DOCUMENT SEGMENT START

I've come to realise that how we look at sex is quite problematic. Most men are obsessed with the idea of penetration. When the man is the agent and woman the recipient, only then it is sex  — a victory won. Even woman climaxing is essentially not for her own pleasure but for exalting the partner’s ego. What if I want my pleasure from some other form of intimacy?

Women and their needs are severely limited by a male construct of female sexuality. This is important because that's the reason that a woman taking charge of her body and her life is so scary. In the TV show, Broad City, Ilana Glazer is shown standing in front of a mirror, pleasuring herself. Sometimes a second agent is not even necessary for experiencing your sexuality. Such possibilities and ideas, when they come from women, take the patriarchal male’s agency away. In India, that’s dealt with by not giving certification to movies that want to start a conversation about the same. The toxicity of this idea of sex as a solely penetrative act is not limited to India. I moved to New York and it’s the same here.

DOCUMENT SEGMENT END

#### ASSIGNMENT A:
In the passage on female sexuality, what TV show is named?
#### ASSIGNMENT B:
Proceed with the passage on female sexuality, picking up after its last sentence.
The records below were taken from a separate source.

RECORDS PROVIDED START

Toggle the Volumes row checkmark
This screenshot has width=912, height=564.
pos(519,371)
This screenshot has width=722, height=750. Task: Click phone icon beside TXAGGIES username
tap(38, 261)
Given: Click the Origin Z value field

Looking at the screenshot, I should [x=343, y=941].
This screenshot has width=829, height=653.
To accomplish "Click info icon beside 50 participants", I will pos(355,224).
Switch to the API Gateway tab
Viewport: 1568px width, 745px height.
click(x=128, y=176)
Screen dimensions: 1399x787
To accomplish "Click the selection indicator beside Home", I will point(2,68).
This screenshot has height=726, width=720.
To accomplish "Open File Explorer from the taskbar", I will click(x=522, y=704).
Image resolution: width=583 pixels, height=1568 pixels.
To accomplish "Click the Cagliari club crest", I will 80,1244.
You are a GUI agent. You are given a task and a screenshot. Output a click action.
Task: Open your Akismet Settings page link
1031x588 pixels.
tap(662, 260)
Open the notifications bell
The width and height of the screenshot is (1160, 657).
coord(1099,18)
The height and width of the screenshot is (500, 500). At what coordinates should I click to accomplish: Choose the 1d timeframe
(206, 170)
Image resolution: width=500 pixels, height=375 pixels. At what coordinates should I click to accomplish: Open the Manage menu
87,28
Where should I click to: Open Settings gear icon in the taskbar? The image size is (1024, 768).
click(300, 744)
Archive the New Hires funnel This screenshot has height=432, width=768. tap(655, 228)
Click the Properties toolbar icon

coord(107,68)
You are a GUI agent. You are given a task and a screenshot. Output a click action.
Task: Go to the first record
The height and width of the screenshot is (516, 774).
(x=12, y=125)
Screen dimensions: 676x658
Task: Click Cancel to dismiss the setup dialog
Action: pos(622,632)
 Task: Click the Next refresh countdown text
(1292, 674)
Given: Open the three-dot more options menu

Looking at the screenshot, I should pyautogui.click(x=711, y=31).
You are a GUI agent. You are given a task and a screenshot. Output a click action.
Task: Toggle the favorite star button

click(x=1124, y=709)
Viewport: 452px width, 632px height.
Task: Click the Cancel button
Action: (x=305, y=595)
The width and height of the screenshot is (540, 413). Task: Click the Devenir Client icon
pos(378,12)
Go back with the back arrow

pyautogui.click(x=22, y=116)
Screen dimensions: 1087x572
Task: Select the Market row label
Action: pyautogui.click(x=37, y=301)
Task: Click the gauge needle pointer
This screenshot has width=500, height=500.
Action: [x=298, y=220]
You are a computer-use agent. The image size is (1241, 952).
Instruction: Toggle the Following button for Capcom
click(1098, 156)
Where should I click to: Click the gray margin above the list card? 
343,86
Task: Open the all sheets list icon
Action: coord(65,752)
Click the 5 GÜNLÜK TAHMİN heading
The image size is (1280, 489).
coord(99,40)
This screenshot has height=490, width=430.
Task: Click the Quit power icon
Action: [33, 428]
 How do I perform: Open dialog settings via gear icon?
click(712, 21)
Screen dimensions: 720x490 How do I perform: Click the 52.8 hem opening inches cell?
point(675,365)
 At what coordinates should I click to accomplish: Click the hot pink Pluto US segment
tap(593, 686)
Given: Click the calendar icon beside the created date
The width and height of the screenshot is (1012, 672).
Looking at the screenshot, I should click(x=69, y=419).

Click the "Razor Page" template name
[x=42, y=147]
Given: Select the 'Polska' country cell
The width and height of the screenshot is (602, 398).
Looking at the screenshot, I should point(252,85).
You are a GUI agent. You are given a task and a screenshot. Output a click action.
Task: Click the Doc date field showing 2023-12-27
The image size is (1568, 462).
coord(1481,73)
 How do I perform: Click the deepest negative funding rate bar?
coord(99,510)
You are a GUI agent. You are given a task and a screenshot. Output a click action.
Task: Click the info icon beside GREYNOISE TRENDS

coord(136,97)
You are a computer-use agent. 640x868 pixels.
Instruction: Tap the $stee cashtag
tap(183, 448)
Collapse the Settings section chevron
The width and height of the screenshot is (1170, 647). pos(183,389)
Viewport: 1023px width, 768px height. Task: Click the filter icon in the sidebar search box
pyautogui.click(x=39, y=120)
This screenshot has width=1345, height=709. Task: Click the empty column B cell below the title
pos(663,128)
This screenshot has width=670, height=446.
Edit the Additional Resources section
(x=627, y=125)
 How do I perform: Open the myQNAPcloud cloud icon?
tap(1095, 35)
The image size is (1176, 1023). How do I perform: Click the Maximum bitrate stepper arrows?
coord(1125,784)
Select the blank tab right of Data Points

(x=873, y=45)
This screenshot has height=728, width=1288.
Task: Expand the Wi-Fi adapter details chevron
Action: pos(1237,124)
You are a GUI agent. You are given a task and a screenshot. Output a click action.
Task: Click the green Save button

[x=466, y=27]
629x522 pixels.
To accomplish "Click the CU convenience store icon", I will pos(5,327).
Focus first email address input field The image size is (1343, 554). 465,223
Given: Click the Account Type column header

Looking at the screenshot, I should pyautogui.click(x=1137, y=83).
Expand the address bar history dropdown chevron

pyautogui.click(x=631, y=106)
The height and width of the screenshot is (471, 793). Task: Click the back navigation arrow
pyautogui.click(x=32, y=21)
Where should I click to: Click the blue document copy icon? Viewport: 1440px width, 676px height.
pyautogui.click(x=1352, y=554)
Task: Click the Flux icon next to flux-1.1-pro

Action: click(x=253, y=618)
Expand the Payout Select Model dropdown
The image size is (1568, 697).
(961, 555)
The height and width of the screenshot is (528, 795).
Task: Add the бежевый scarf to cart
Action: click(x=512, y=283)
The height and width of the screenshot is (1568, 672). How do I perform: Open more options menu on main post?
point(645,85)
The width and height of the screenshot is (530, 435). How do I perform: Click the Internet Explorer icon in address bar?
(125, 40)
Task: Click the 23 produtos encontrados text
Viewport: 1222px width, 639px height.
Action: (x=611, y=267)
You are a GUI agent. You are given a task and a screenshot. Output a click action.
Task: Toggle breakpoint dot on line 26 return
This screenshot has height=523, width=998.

RECORDS PROVIDED END

#### EXPECTED OUTPUT A:
Broad City.

#### EXPECTED OUTPUT B:
As for the censor board, it is a sad reflection of how patriarchy functions. It is what we raise our sons to think, it’s what we condition our girls to believe, it’s how most of popular media perpetrates the circle. It’s how pre-marital sex is not okay but marital rape is. The problem is much bigger but the censor board is complicit in blocking a dialogue that is terribly important.
—Mugdha Mahalanabish, 26, social media executive, New York

PROGRESSIVELY REGRESSIVE

Setting aside the fact that the Indian Censor board functions as per the arbitrary whims of whoever is in charge at a given point, instead of evolving with time, they are becoming more conservative. More than when movies like Julie (1975), with complex content like pre-marital sex and inter-faith union, released. But that’s probably because women-oriented movies were rare at the time, hence the few odd ones were brushed off patronisingly by the male territory that is the Censor Board. Now that women are discussing their selves and sexualities more frequently, it is too much for the board, and the society.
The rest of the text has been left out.